1.) What are the possible rational roots of the function f(x) = 3x^4 - x - 2
2.) What are the rational roots of the following equation: x^3 - 4x^2 - 4x +16 = 0
Thank you for any help!
1. 4 possible.
2. x = -2, 2, 4.
1. By the rule of Des Cartes, the coefficients changed signs once, so there is at least one real positive root, perhaps three.
The fact that sum of the coefficients equals zero, indicate that (x-1) is a factor.
Do a long division to reduce the polynomial to a cubic, and search for other rational roots, if there is any.
The dominance of the 3x^4 term tells us that the graph would resemble that of 3x^4, displaced -2 downwards, hence there would likely to be a positive root and a negative root, and two complex roots.

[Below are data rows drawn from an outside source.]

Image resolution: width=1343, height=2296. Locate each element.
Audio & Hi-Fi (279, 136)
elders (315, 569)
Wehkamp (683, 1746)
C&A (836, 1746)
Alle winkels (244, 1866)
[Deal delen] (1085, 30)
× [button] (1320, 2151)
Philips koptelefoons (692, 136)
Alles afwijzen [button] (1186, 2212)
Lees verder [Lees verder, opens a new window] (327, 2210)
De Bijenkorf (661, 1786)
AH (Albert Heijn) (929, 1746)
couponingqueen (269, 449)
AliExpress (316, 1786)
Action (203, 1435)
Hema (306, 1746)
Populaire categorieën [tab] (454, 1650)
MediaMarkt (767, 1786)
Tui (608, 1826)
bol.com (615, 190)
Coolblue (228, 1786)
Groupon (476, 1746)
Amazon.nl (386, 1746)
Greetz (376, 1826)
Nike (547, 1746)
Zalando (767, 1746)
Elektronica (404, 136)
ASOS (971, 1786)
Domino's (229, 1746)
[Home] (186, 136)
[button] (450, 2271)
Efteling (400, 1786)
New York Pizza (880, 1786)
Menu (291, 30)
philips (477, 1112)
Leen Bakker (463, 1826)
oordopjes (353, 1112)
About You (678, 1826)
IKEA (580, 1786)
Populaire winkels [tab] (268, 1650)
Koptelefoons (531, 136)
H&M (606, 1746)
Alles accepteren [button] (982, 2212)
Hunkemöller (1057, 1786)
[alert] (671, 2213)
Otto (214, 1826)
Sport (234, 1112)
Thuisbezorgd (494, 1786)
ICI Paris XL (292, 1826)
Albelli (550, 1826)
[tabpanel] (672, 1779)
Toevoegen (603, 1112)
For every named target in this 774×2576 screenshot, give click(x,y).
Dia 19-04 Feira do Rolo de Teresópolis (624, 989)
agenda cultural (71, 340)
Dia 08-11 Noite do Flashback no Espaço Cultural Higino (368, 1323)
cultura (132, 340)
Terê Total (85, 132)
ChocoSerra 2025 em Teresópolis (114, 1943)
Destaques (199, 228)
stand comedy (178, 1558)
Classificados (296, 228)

2. Factorize, if possible.
To find the possible rational roots of a polynomial equation, you can use the Rational Root Theorem. The Rational Root Theorem states that if a rational number p/q is a root of a polynomial equation with integer coefficients, then p must be a factor of the constant term (the last term) and q must be a factor of the leading coefficient (the coefficient of the highest-degree term).
1.) For the function f(x) = 3x^4 - x - 2, the constant term is -2 and the leading coefficient is 3. The factors of -2 are ±1 and ±2, and the factors of 3 are ±1 and ±3. Therefore, the possible rational roots are all the combinations of these factors, which are: ±1/1, ±1/3, ±2/1, ±2/3.
2.) For the equation x^3 - 4x^2 - 4x + 16 = 0, the constant term is 16 and the leading coefficient is 1. The factors of 16 are ±1, ±2, ±4, ±8, and ±16, and the factors of 1 are ±1. Therefore, the possible rational roots are all the combinations of these factors, which are: ±1/1, ±2/1, ±4/1, ±8/1, ±16/1.
To check if any of these roots are actually the solutions to the equations, you can use various methods like factoring, synthetic division, or numerical methods.